Zauberer aus Halle Zauberer aus Halle: Sazarro kommt!

Halle (Saale)/MZ - Er ist nicht zuständig für die Neuzuteilung von Hauselfen in Sachsen-Anhalt. Sein Schreibtisch in Halle steht auch in keinem geheimen Kobold-Verbindungsbüro. Und trotzdem hätte Hans-Jürgen Sack bei „Harry Potter“ bestimmt eine unkündbare Stelle im Zauberei-Ministerium - als Mitglied der magischen Strafverfolgungspatrouille.

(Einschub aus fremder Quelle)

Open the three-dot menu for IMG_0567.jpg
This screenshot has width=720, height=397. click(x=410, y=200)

Nichts anderes treibt der pensionierte Leitende Oberstaatsanwalt und Universitätsprofessor im Magischen Zirkel von Deutschland (MZVD). Der Verein zählt weltweit 2.900 Mitglieder, darunter Siegfried & Roy, Jürgen von der Lippe und Eckart von Hirschhausen. Dass in diesem Metier ein Hohes Schiedsgericht nicht fehlen darf, versteht sich von selbst. In diesem Gremium entwirrt und entscheidet der Jura-Professor von der Saale die kniffligsten Streitigkeiten, die unter Zauberern vorkommen können. Diskretion ist Ehrensache.

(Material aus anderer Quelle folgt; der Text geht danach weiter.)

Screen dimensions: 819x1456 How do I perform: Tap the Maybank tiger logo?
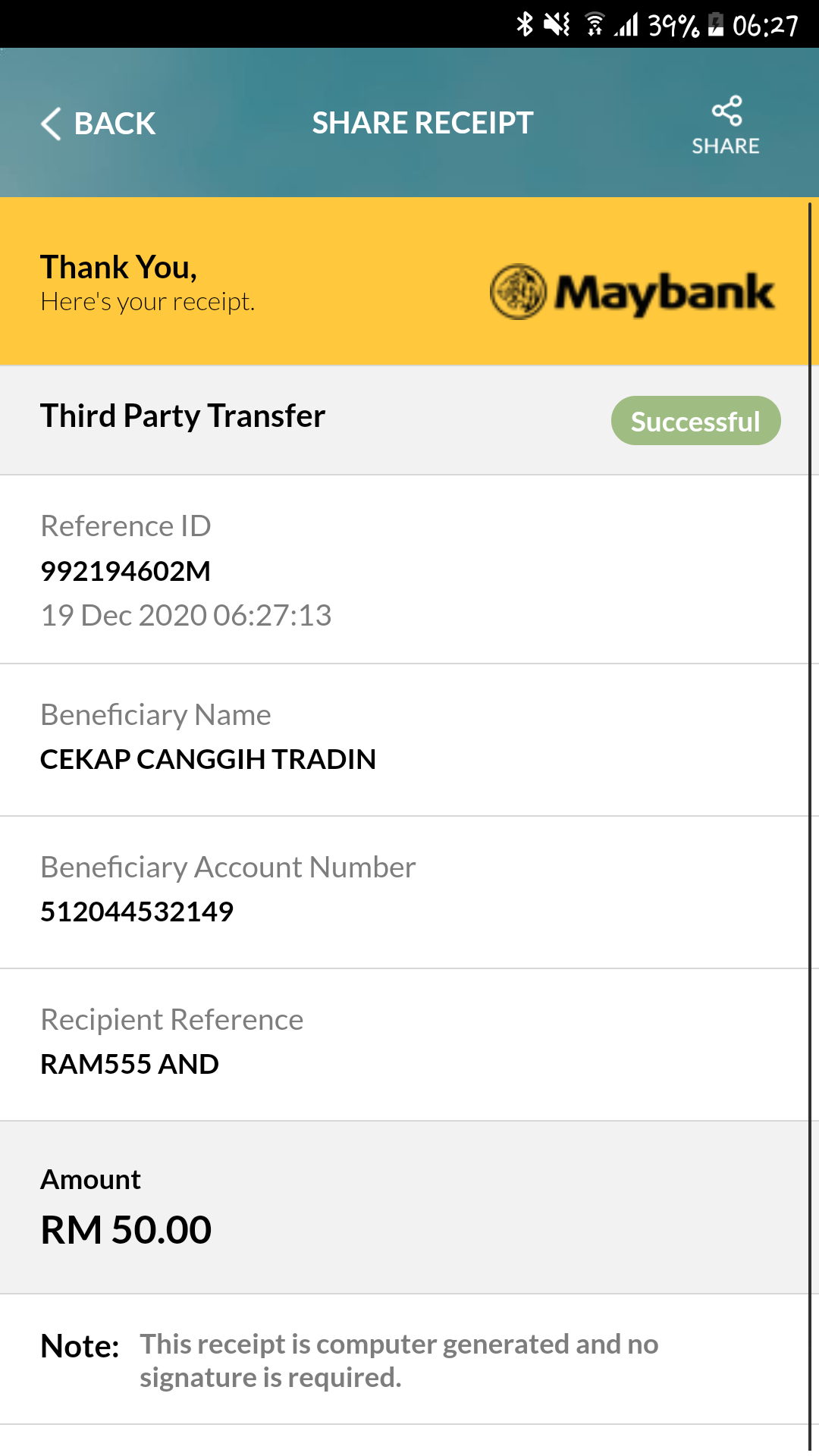[x=518, y=292]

Abstecher in Jugendstil-Villa
Wer den Rechtsgelehrten besuchen will, muss anders als im Film keine kaputte Telefonzelle in London aufsuchen. Es genügt ein Abstecher in eine Jugendstil-Villa im Stadtteil Kröllwitz. Nach zauberhaftem Zubehör hält man dort aber vergeblich Ausschau. Allenfalls die große antike Standuhr tickt etwas geheimnisvoll. Aber da hängt kein Seidenumhang mit goldenen Sternen. Und wo ist der Zylinder, aus dem ein weißes Kaninchen blinzelt? Für einen Magier-Haushalt ist das auf den ersten Blick etwas enttäuschend.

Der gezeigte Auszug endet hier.